What you have to do: In the records below, find the lines that include "dropdown" and copy each.

──────

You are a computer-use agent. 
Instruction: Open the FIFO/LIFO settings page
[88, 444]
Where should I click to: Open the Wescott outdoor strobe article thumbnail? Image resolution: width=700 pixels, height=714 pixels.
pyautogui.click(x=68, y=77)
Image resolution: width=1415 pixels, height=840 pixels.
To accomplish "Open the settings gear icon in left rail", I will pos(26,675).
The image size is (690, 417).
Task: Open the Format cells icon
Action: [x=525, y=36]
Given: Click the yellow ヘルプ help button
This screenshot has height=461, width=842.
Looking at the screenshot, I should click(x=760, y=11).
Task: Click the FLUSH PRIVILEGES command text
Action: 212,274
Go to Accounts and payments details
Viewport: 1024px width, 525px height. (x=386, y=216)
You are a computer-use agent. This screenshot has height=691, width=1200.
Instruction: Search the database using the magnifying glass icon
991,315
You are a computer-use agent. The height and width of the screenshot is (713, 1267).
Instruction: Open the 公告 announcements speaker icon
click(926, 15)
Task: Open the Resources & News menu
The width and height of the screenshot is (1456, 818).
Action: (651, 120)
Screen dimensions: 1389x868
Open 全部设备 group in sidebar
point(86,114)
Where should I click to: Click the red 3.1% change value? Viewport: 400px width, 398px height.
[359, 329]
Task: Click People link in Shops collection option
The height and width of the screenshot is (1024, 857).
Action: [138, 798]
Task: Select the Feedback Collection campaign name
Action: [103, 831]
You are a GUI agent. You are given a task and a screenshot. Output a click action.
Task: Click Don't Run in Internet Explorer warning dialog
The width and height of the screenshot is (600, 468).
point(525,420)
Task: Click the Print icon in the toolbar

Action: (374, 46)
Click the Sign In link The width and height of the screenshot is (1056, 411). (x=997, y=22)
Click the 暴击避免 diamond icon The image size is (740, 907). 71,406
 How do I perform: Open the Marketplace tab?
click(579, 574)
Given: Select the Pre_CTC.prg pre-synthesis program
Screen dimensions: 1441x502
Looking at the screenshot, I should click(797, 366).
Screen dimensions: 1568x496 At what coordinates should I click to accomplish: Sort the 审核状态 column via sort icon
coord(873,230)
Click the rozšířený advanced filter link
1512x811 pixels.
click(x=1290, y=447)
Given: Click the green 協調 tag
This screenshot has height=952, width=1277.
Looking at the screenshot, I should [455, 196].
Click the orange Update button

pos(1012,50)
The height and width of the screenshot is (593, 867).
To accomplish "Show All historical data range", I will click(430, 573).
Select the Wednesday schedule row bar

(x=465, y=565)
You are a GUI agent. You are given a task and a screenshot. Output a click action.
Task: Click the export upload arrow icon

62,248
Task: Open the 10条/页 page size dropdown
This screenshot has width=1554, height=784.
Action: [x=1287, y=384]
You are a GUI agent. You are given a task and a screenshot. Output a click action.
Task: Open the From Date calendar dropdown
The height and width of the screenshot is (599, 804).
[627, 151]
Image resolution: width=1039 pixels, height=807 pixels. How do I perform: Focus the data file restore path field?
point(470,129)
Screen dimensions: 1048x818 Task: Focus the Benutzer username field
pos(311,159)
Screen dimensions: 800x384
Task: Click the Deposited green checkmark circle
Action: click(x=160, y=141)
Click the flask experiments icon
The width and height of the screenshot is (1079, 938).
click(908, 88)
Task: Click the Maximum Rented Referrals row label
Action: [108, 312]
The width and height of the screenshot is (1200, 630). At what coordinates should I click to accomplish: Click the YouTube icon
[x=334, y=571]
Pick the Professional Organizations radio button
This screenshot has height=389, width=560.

──────

Solution for this exercise:
Task: Open the 10条/页 page size dropdown
Task: Open the From Date calendar dropdown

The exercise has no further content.